The gym echoed, bouncing one and a half thousand yells down at us. As we emerged from the stairwell into a wash of sickly light, I kept my eyes fixed on the back of Marcus’s neck. Three shiny zits, scrubbed into agitation, encroached on his hairline.

We passed Dr. Graves, who clapped each of us on the shoulder, and formed a semicircle around the microphone behind the basketball court’s baseline. The floor squeaked under eight pairs of shiny shoes.

Trav waited for the applause to end. He looked more at ease here, in front of this massive crowd, than he had since that night in the field.

He blew the pitch, counted us in, and we sang.

“O Kensington, we sing to thee, our voice doth fill thy halls . . .”

Trav’s steady hands cut the air as he conducted, metronome-precise. Downbeat. Swipe left, swipe right, like he was ushering away an insect. Upbeat . . .

As we started the second verse, my attention strayed across the gym. Floods of faces stared our way. The five disciplines stood in sections, partitioned off from each other by rows of teachers. The School of Music stood closest to us, familiar faces studded in the ranks: Victoria Taylor peered out of the second row, barely taller than the kids a row down. But Connor Caskey, beside Victoria, wasn’t gracing us with his attention, because—

My voice faltered. Anabel was out of place, standing in the music section, her golden hair glinting in the sharp light. She and Connor were talking, and in one brisk second, he leaned down to kiss her forehead.
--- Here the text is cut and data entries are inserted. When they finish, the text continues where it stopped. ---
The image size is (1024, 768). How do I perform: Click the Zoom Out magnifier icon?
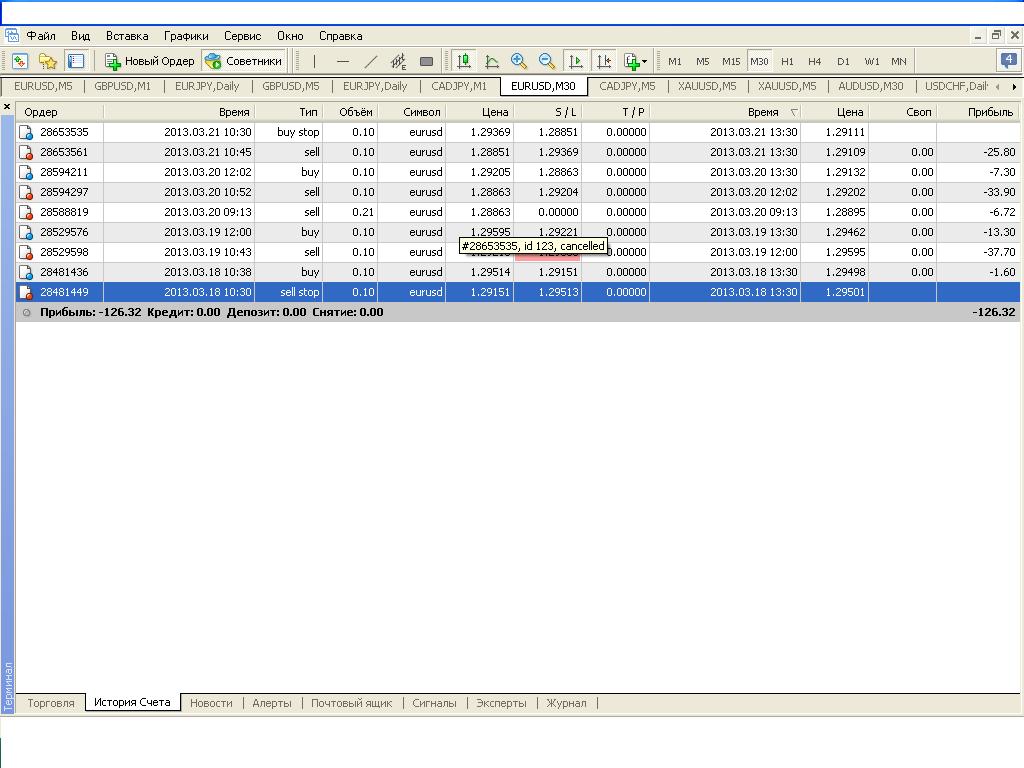(547, 61)
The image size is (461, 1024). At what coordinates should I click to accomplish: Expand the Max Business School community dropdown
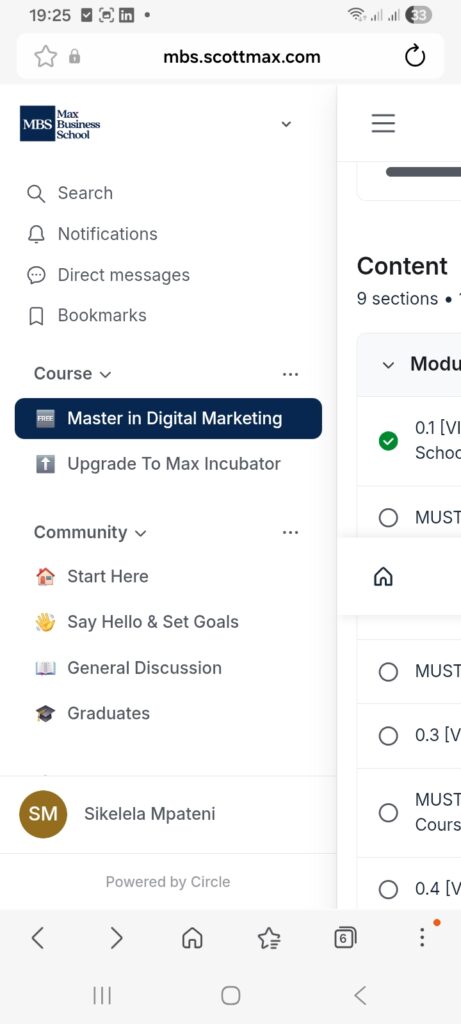coord(286,124)
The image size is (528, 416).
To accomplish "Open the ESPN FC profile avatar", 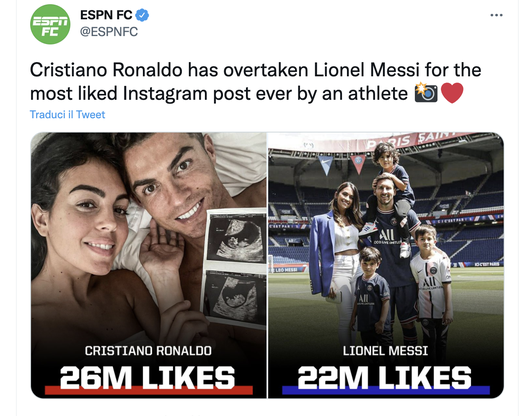I will point(50,24).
I looked back to Trav. He’d heard my part slip. I picked it back up and held his critical eyes for the rest of the song, but my mind tumbled through the possibilities, already conjuring up the sparks of a plan.

When we finished the final piece, applause washed us back down the steps, and Dr. Graves followed. There was a note of superiority to the unchanging displeasure on his face, as if he were proud that he had never experienced happiness. As we collected our things and prepared to head back up, Graves gave us more claps on our shoulders. It seemed like he meant these to be supportive. The man did not have supportive hands. It felt like getting whacked on the deltoid with a granite club.

He gave Isaac’s hand a businesslike shake, then Trav’s. “Gentlemen,” he said. “Sounding pretty good.”

Trav’s mouth formed a thin smile, but his nostrils flared. His brain had probably translated the phrase “pretty good” into “categorically inadequate.”